▶ YOUR ASSIGNMENT:
Where a line in the material below has the string "icon", please report it.

▶ THE DATA:

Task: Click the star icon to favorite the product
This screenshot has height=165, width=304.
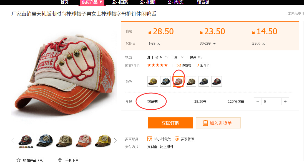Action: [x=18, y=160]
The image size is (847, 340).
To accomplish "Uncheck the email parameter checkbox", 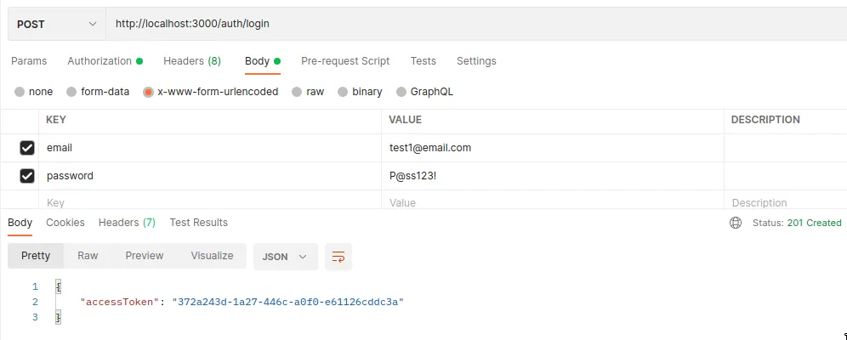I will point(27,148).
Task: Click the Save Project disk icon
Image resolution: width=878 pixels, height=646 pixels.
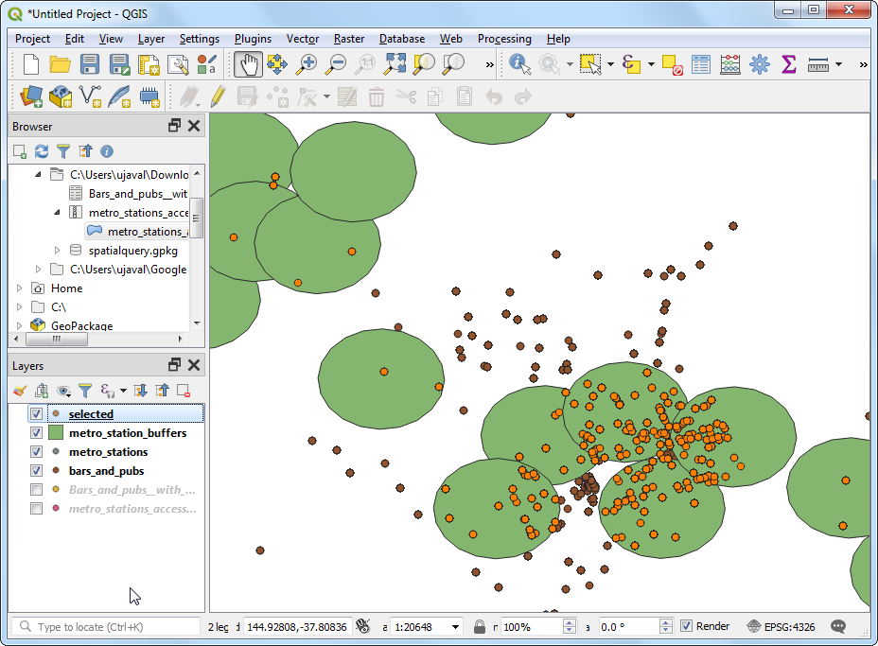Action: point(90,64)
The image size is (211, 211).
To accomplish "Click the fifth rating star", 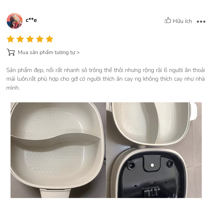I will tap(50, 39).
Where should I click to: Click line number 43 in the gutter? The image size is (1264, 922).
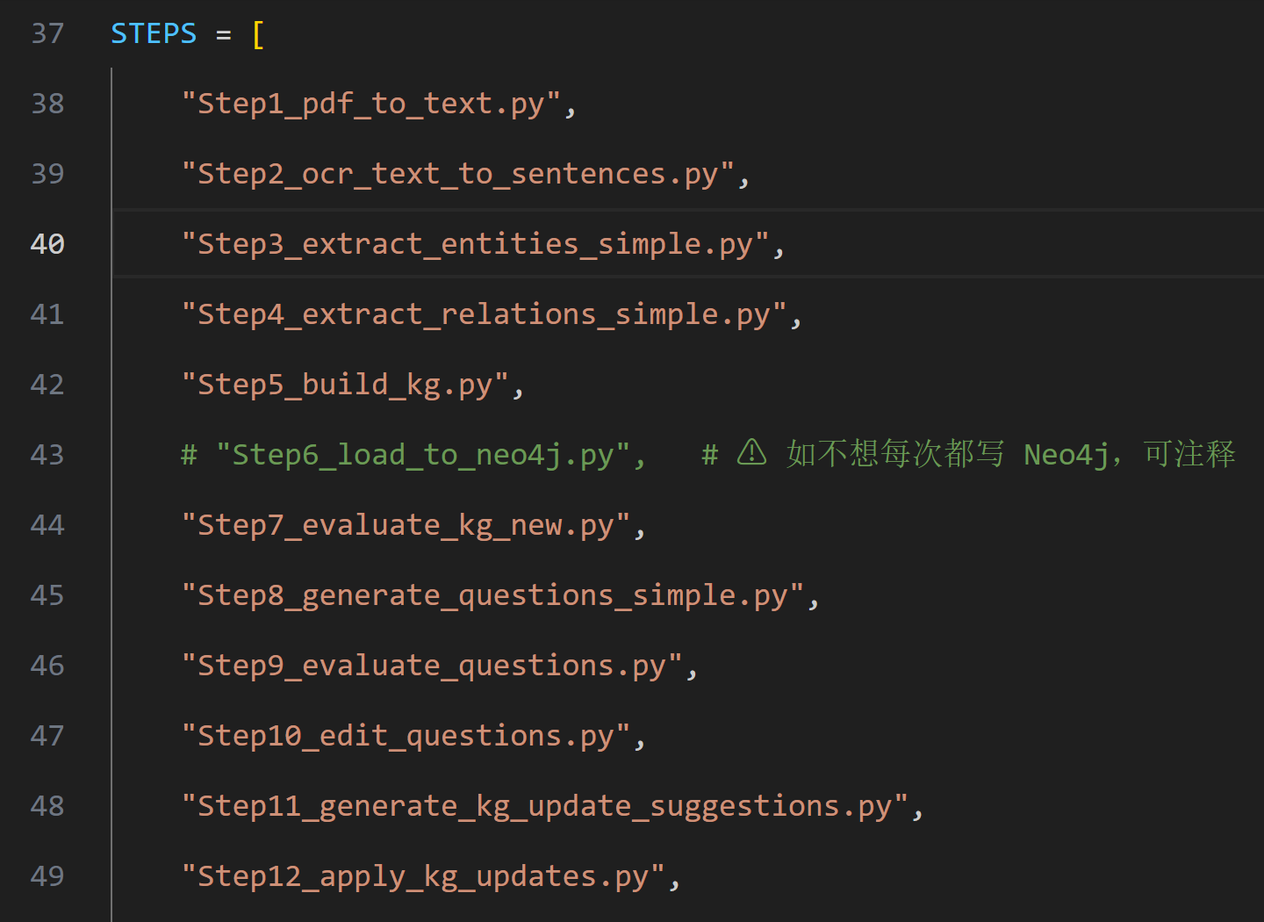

▶ OUTPUT OF THE EXERCISE:
Task: Click the star icon to favorite the product
Task: Click the Save Project disk icon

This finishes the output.